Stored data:
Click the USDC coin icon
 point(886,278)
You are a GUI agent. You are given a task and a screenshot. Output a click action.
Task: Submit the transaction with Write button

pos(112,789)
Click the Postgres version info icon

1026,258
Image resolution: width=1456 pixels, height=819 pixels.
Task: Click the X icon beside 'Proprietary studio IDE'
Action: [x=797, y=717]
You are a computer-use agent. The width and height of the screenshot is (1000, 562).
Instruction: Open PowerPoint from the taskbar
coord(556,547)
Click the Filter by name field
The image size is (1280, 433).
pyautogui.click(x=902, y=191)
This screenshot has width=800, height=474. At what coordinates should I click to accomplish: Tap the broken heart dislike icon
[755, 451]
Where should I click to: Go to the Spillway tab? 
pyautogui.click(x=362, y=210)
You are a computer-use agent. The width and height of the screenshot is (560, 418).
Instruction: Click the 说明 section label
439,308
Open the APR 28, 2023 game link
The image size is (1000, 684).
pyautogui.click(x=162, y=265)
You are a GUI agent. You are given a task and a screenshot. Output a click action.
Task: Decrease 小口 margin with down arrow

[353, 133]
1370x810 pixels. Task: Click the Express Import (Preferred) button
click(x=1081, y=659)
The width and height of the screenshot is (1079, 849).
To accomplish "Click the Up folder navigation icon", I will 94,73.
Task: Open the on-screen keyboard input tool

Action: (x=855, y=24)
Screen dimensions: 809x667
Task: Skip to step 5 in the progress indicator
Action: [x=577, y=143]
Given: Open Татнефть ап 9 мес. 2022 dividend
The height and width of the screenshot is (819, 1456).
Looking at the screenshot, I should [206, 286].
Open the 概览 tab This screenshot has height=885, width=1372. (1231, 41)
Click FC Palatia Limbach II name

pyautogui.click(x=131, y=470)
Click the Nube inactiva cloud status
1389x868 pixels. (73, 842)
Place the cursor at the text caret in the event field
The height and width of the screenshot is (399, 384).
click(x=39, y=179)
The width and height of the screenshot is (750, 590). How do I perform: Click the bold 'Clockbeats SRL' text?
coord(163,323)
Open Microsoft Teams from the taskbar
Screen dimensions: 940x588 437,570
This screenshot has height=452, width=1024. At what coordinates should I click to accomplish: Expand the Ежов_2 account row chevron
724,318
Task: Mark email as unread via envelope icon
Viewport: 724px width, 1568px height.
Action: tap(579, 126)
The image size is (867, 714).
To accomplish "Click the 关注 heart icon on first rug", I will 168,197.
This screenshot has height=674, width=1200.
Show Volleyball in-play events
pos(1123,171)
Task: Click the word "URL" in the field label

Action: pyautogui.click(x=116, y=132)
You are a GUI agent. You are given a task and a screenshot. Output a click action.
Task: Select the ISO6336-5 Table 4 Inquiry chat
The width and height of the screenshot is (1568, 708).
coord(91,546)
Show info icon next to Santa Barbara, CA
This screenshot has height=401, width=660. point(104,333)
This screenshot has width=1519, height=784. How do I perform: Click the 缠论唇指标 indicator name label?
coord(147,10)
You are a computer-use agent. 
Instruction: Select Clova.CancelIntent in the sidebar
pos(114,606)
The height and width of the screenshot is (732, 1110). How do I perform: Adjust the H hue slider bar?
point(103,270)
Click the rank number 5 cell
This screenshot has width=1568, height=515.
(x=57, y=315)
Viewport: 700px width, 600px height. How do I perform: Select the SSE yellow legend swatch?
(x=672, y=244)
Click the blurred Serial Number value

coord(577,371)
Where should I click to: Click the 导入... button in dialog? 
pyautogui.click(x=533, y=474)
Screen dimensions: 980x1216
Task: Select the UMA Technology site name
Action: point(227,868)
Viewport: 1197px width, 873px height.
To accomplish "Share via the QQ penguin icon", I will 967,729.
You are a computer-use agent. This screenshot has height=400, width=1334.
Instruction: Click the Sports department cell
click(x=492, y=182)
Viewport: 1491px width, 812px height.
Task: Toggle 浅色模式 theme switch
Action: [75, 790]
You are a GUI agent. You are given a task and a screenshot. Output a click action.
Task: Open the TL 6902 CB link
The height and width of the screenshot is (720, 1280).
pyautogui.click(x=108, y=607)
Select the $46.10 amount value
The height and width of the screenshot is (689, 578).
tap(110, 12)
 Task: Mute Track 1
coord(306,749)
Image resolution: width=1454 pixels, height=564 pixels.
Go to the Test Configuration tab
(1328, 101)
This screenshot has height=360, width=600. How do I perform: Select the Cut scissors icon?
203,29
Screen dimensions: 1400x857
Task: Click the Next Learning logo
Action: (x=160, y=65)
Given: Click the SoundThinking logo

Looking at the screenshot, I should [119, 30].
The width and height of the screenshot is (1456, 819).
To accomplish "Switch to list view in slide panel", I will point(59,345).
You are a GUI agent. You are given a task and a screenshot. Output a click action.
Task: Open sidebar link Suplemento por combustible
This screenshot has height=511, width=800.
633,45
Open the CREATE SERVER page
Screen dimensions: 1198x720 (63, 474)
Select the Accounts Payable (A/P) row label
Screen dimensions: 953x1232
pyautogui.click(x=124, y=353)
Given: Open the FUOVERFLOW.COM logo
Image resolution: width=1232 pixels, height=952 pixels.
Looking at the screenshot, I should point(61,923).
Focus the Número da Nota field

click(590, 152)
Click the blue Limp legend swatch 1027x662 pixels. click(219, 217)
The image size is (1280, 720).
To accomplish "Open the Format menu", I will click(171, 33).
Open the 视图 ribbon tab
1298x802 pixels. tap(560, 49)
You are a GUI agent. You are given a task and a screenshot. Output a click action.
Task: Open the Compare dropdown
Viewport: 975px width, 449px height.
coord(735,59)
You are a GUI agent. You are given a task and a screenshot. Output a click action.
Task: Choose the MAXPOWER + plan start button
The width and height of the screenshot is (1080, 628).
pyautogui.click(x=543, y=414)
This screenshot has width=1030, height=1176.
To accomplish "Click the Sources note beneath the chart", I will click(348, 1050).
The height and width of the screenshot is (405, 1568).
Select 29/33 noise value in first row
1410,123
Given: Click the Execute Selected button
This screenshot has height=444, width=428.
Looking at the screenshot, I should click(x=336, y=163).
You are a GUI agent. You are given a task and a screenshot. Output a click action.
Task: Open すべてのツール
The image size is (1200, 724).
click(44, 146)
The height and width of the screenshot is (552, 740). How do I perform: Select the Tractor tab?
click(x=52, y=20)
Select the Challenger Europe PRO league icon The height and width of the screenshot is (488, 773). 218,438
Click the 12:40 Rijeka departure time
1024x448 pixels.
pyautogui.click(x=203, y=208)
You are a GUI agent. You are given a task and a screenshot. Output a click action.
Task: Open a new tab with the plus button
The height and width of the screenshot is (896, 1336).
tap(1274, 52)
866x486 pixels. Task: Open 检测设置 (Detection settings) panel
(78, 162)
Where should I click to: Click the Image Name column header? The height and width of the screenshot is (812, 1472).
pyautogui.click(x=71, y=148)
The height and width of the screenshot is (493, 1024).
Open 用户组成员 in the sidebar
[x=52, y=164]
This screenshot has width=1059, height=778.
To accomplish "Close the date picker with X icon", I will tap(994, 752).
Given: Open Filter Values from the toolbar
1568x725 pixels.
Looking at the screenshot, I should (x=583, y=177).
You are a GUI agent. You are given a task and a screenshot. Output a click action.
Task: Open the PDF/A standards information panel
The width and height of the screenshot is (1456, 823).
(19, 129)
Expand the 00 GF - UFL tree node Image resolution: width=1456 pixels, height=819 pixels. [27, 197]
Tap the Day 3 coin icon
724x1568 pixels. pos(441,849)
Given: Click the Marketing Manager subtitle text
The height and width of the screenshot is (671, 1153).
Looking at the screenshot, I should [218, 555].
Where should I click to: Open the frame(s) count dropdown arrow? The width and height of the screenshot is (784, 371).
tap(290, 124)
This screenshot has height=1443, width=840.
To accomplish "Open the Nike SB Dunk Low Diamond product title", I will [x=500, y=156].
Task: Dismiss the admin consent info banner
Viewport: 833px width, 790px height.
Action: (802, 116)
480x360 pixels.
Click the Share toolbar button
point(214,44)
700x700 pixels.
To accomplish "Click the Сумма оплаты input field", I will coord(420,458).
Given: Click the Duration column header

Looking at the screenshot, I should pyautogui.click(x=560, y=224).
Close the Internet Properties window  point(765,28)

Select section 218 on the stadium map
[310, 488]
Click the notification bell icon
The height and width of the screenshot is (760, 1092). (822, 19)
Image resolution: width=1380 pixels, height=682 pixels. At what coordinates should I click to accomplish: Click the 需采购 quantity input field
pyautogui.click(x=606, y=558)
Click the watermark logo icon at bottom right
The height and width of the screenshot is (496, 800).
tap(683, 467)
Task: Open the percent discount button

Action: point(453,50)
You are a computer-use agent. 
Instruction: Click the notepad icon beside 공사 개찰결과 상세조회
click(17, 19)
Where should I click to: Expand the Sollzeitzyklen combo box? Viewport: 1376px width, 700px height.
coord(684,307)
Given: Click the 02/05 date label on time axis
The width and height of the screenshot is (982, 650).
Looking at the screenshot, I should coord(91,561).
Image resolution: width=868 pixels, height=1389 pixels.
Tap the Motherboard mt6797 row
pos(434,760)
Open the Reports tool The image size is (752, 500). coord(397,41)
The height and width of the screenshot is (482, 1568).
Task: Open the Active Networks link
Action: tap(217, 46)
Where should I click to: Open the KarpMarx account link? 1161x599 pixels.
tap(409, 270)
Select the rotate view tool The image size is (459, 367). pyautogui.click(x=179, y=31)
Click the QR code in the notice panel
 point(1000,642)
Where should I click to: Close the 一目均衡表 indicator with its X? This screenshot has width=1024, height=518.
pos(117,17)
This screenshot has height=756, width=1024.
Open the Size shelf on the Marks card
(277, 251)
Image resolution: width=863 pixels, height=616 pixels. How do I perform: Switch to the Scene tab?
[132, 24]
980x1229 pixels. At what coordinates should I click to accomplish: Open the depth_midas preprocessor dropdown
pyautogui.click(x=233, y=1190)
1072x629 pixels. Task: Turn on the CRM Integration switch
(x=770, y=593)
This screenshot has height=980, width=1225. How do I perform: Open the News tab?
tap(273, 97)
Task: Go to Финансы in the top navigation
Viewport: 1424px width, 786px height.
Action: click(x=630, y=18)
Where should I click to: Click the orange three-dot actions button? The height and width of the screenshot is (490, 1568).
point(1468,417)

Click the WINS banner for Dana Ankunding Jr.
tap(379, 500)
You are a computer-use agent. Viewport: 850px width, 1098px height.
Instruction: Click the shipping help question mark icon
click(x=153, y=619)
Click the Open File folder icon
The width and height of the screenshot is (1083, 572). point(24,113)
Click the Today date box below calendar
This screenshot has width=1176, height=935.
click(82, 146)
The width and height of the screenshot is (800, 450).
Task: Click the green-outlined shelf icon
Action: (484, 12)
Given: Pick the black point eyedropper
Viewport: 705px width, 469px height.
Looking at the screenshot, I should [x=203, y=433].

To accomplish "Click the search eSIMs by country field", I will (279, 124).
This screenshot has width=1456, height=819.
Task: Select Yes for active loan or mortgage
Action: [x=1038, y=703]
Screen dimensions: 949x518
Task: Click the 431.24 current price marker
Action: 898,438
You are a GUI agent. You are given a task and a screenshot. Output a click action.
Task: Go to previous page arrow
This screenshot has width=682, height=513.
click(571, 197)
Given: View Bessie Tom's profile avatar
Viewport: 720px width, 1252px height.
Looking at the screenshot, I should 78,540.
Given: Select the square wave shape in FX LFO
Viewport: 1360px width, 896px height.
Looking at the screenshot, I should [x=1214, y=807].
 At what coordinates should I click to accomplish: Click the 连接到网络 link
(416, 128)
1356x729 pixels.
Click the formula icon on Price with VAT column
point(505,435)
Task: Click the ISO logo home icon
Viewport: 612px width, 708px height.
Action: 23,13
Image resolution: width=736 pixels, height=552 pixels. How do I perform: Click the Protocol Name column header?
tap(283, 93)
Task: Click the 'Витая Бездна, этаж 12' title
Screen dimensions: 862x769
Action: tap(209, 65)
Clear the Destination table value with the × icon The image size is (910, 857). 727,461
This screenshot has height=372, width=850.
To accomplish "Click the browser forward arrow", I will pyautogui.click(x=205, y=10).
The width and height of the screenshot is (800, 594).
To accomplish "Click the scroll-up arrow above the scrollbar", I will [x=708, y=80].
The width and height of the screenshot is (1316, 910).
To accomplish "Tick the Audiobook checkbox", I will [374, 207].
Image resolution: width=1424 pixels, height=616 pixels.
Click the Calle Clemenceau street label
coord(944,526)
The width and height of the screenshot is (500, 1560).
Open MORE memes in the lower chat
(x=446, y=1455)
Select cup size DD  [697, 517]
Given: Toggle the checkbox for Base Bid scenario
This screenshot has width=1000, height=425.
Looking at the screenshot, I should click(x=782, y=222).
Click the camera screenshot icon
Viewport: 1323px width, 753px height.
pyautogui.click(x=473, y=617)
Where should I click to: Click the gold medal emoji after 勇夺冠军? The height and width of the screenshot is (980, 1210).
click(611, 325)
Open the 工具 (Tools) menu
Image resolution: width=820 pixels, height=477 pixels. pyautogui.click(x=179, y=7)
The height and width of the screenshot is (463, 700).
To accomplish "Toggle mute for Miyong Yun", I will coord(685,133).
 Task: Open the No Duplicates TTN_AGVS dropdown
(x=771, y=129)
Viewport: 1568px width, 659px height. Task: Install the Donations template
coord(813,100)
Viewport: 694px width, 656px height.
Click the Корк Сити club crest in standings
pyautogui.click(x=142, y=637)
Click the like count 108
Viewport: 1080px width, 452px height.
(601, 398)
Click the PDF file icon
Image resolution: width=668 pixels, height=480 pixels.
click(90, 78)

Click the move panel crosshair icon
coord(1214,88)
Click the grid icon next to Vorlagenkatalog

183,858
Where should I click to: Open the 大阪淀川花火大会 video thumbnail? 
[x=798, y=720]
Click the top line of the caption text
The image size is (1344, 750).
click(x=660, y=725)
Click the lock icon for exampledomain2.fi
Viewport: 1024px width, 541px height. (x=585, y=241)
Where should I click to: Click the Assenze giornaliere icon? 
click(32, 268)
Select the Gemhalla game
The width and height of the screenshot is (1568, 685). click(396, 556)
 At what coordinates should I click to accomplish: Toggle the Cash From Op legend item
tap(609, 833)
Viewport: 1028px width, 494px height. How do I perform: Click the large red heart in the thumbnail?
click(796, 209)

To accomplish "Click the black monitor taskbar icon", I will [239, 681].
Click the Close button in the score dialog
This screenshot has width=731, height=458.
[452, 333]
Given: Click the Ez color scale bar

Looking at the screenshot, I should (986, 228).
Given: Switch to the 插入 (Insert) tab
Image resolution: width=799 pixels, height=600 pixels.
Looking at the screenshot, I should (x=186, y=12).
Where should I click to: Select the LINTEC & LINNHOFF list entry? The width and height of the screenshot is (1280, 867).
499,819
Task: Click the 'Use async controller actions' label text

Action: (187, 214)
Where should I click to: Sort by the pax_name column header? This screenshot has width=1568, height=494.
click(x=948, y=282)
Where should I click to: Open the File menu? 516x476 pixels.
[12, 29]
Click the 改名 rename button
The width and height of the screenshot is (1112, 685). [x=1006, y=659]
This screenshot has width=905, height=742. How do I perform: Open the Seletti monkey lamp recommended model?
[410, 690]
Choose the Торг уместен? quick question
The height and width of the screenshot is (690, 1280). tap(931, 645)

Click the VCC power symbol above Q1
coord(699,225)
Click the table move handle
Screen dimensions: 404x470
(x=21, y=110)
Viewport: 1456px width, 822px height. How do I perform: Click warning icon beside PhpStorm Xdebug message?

→ ABOUT THIS EXERCISE: Out of the data above, set down the lines from the one with "This screenshot has width=1568, height=515." to the one with "Task: Open the TL 6902 CB link", both included, exactly as written and with no additions.

→ ANSWER BOX:
This screenshot has width=1568, height=515.
(x=57, y=315)
Viewport: 700px width, 600px height. How do I perform: Select the SSE yellow legend swatch?
(x=672, y=244)
Click the blurred Serial Number value

coord(577,371)
Where should I click to: Click the 导入... button in dialog? 
pyautogui.click(x=533, y=474)
Screen dimensions: 980x1216
Task: Select the UMA Technology site name
Action: point(227,868)
Viewport: 1197px width, 873px height.
To accomplish "Share via the QQ penguin icon", I will 967,729.
You are a computer-use agent. This screenshot has height=400, width=1334.
Instruction: Click the Sports department cell
click(x=492, y=182)
Viewport: 1491px width, 812px height.
Task: Toggle 浅色模式 theme switch
Action: [75, 790]
You are a GUI agent. You are given a task and a screenshot. Output a click action.
Task: Open the TL 6902 CB link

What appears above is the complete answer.